El edificio tenía alrededor de siete años, una edad en la que muchas terrazas comienzan a “pasar factura” si la solución original fue justa en materiales, pendientes o detalles. En visitas como esta, lo primero no es correr a “sellar” lo que se ve; lo primero es leer las pistas. ¿La humedad aparece después de lluvias intensas o incluso con lloviznas? ¿Los puntos de filtración coinciden con desagües, encuentros con muros o cambios de nivel? ¿Hay fisuras en zócalos, dilataciones sin tratamiento o juntas rígidas donde debería existir un material elástico? Estos detalles (que suenan técnicos) son, en realidad, el mapa que nos dice dónde se está rompiendo el sistema.

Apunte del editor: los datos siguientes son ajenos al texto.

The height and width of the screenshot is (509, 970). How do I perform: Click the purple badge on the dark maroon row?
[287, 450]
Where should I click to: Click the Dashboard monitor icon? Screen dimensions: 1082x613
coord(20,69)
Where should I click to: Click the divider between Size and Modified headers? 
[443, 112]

Uno de los errores más comunes —y el más caro a mediano plazo— es atacar el síntoma y no la causa: aplicar impermeabilizante “por encima” del acabado, poner siliconas en juntas o pintar membranas sobre superficies sucias o con humedad atrapada. El resultado suele ser una “solución” que aguanta semanas o unos meses y luego falla de nuevo, porque el agua siempre encuentra el punto débil. En el caso Cardona, el diagnóstico nos llevó a una decisión clara: no valía la pena parchar; correspondía rehacer el sistema de forma completa y controlada, empezando por retirar cuidadosamente el porcelanato para no destruirlo innecesariamente y para poder llegar a la capa impermeable que ya estaba comprometida.

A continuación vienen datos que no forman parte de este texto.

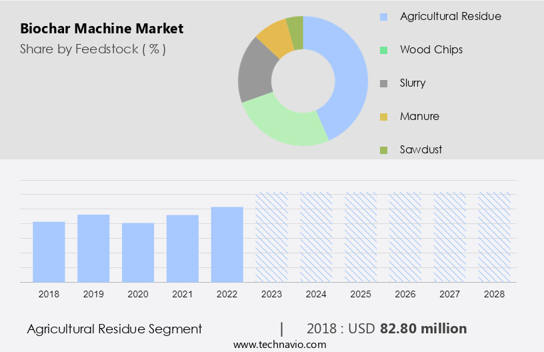This screenshot has height=352, width=544.
Task: Click the Slurry gray legend swatch
Action: pyautogui.click(x=383, y=83)
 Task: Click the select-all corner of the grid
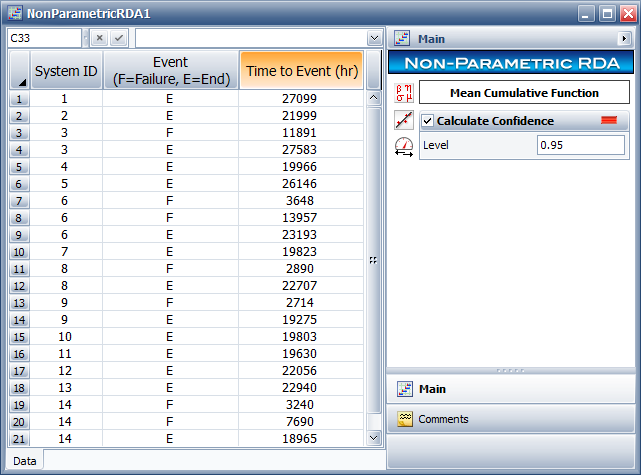tap(19, 71)
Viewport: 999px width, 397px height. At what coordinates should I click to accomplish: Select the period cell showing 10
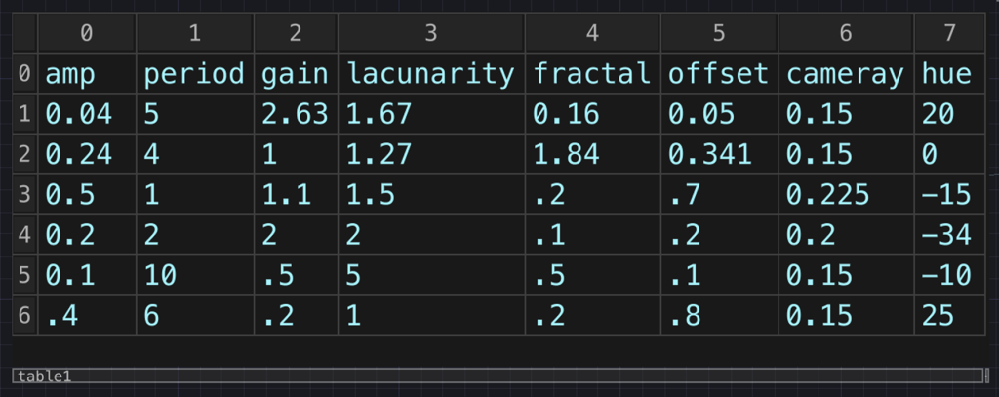195,275
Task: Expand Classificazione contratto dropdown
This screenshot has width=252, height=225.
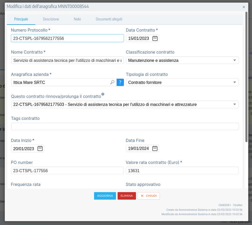Action: click(x=234, y=60)
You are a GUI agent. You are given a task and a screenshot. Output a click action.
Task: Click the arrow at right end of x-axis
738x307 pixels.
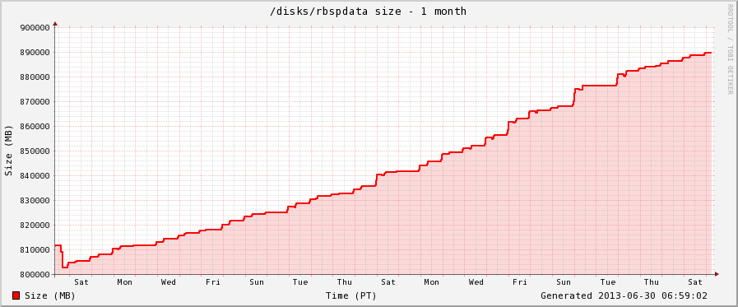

La intervención fue, paso a paso, casi como una cirugía. Primero se retiró el revestimiento del piso con cuidado; después se limpió la superficie y se reparó (parchado) la impermeabilización antigua para eliminar zonas sueltas y puntos críticos. Luego se instaló una nueva membrana asfáltica sobre la existente, asegurando sellos correctos en solapes y encuentros, y se corrigió la pendiente con un contrapiso de cemento para que el agua deje de “pasear” por la terraza y empiece a comportarse como debe: escurriendo hacia sus desagües. Recién entonces se colocó nuevamente el porcelanato y, como medida preventiva final (de esas que marcan la diferencia), se sellaron las juntas con un material elástico tipo Sikaflex, que tolera micro-movimientos y evita que la junta se convierta en una autopista para la humedad.

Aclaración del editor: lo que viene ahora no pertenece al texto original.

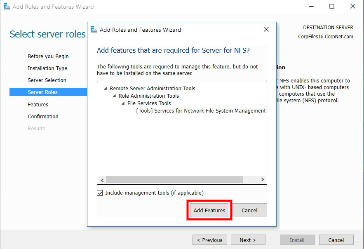
Task: Uncheck Include management tools (if applicable)
Action: click(99, 193)
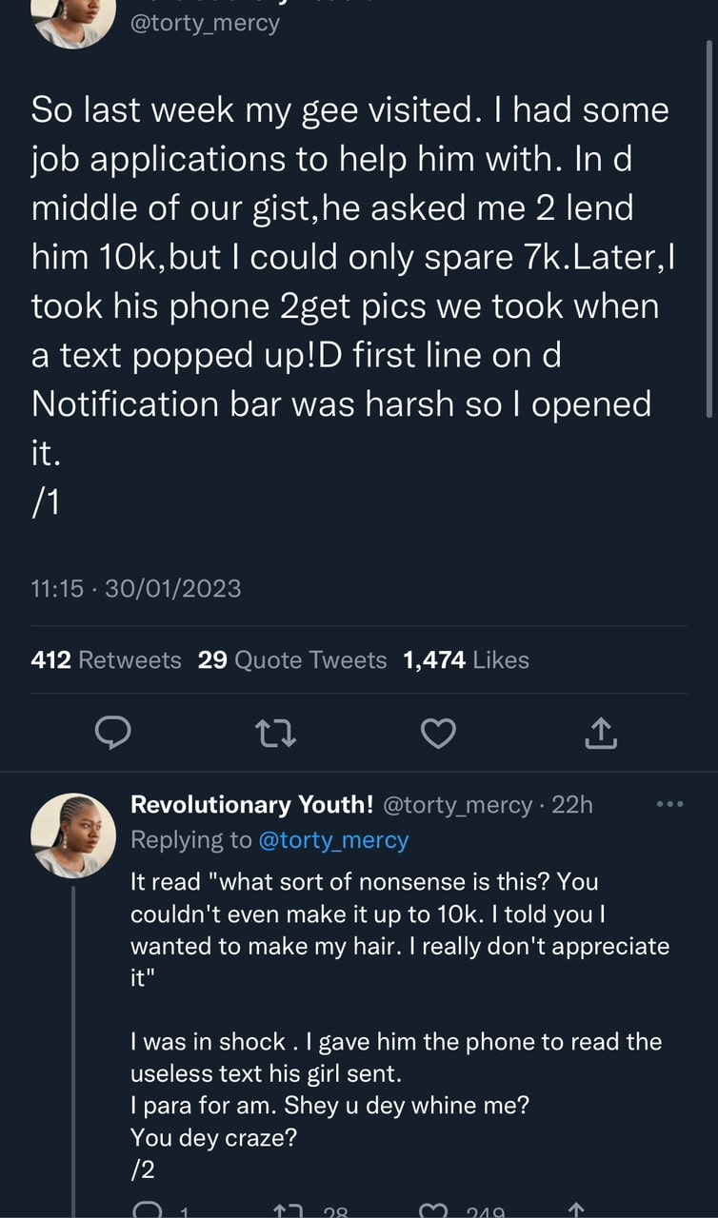Tap the blue @torty_mercy link after Replying to
This screenshot has width=718, height=1218.
(x=333, y=840)
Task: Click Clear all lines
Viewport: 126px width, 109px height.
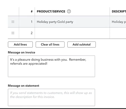Action: click(50, 44)
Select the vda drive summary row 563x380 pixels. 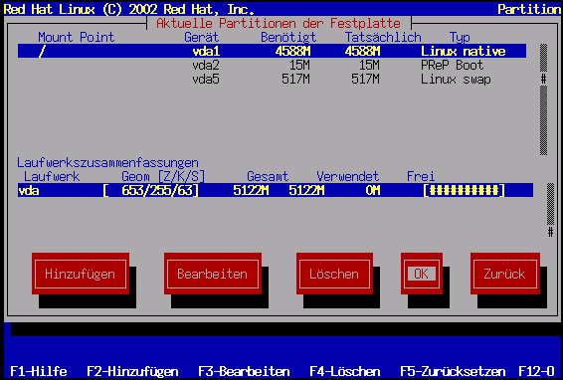tap(276, 190)
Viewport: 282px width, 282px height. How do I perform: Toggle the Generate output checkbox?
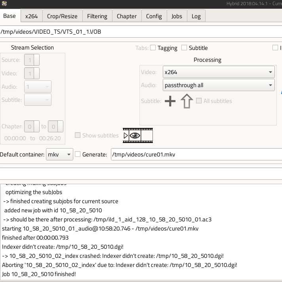[x=78, y=154]
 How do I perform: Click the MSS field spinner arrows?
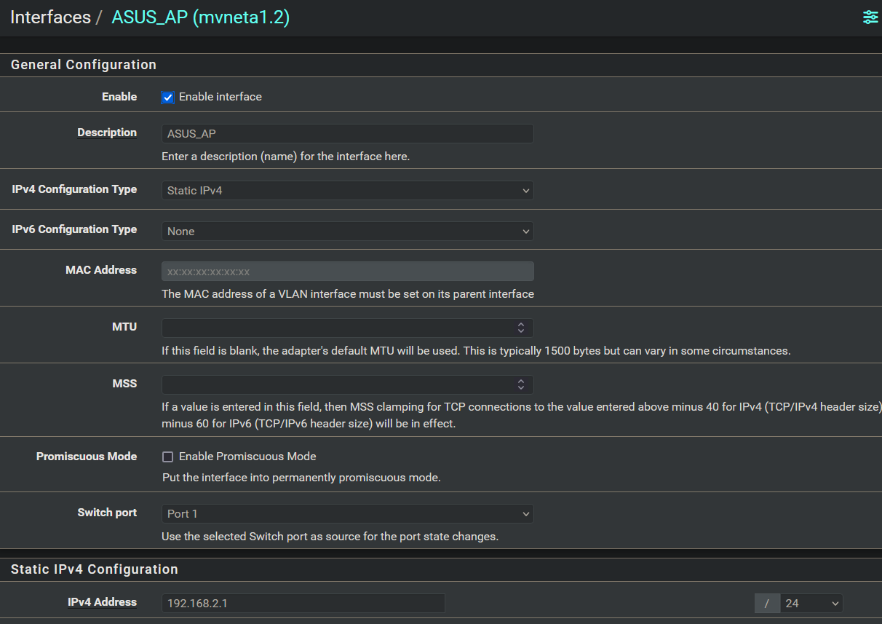coord(521,384)
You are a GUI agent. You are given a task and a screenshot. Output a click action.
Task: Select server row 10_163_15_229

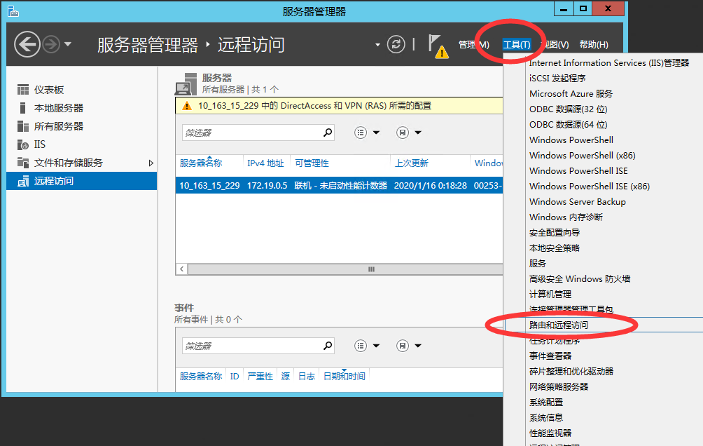210,186
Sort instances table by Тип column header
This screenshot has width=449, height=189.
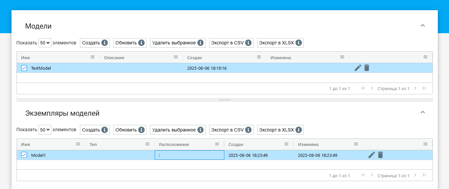pos(93,145)
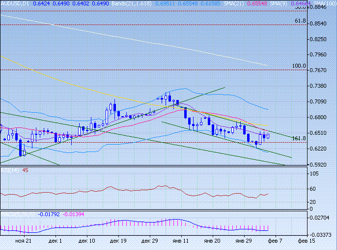Click the RSI 60 level on scale
The image size is (337, 250).
[312, 189]
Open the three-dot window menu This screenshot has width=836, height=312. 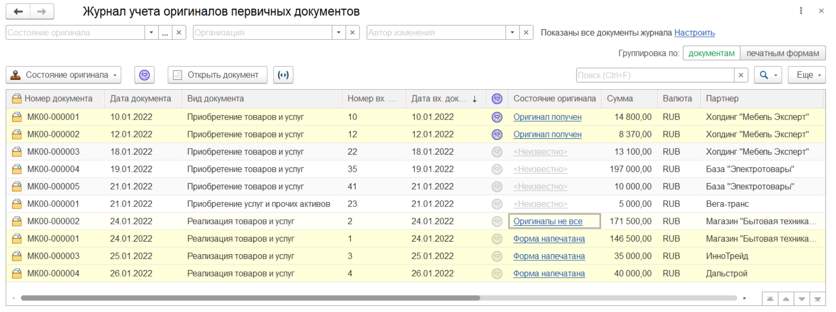[x=801, y=11]
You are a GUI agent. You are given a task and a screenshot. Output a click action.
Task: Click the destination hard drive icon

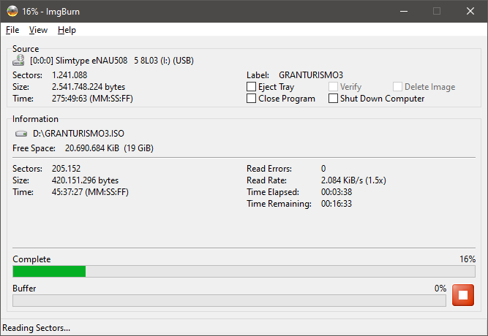21,134
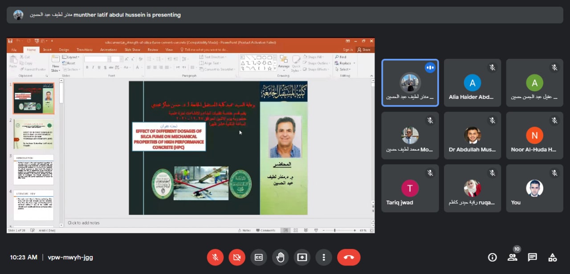Open meeting details info icon
570x274 pixels.
point(492,257)
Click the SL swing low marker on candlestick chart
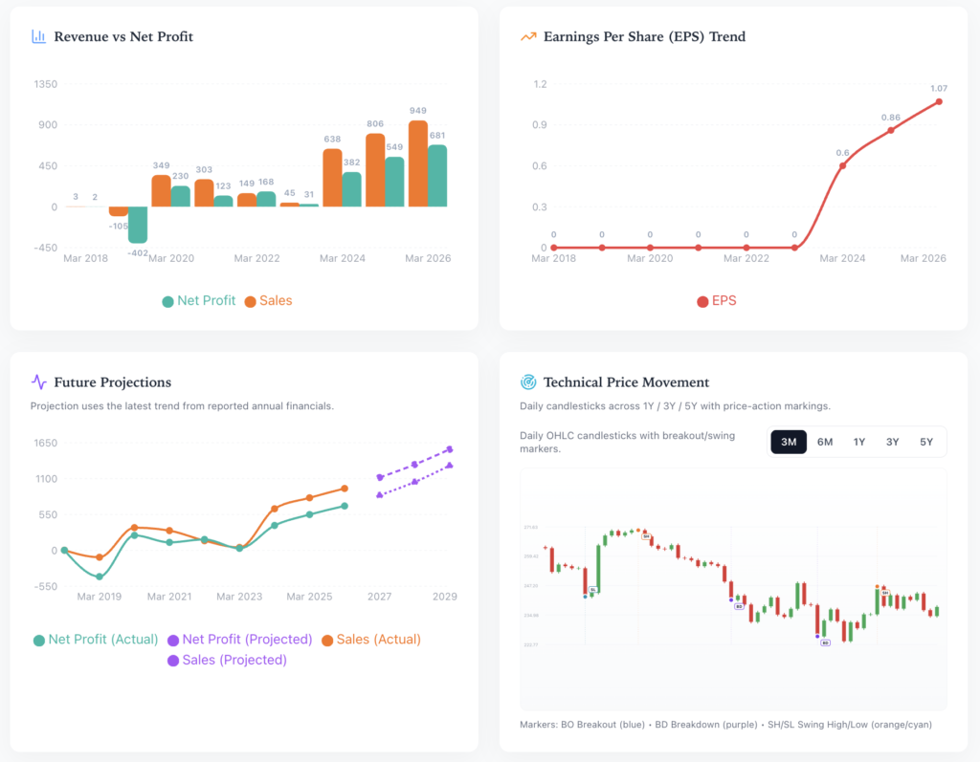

Si estás leyendo esto porque tu terraza “da señales” parecidas, aquí va una mini-guía práctica de qué mirar y qué evitar. Señales de fallo: manchas de humedad en cielos falsos o muros cercanos, eflorescencias (ese “polvillo” blanco), juntas ennegrecidas, porcelanatos que suenan huecos, fisuras en zócalos o en encuentros con muros, y aparición de humedad aunque no haya llovido fuerte (indica agua atrapada). Errores típicos: no corregir pendientes, impermeabilizar sin preparar la superficie (polvo, grasa, humedad), no tratar bien desagües y encuentros, usar productos rígidos en juntas que necesitan elasticidad, y creer que “una mano más” de impermeabilizante sustituye un sistema completo. Checklist de mantenimiento (simple, pero poderoso): limpiar desagües cada 1–2 meses en temporada de lluvias, revisar juntas y sellos dos veces al año, evitar perforaciones del piso (anclajes, barandas) sin detalle técnico, y atender cualquier mancha nueva inmediatamente antes de que se convierta en una reparación mayor.

El caso de nuestra terraza nos recordó algo que repetimos en obra: la impermeabilización no es un producto, es un sistema. Y un sistema funciona bien cuando cada capa cumple su rol: soporte limpio y estable, pendiente correcta, membrana continua con detalles bien ejecutados, acabado protegido y juntas tratadas con criterio. Cuando se hace así, la terraza deja de ser una preocupación y vuelve a ser lo que debería: un espacio útil, seguro y duradero, incluso en los años en que la lluvia insiste.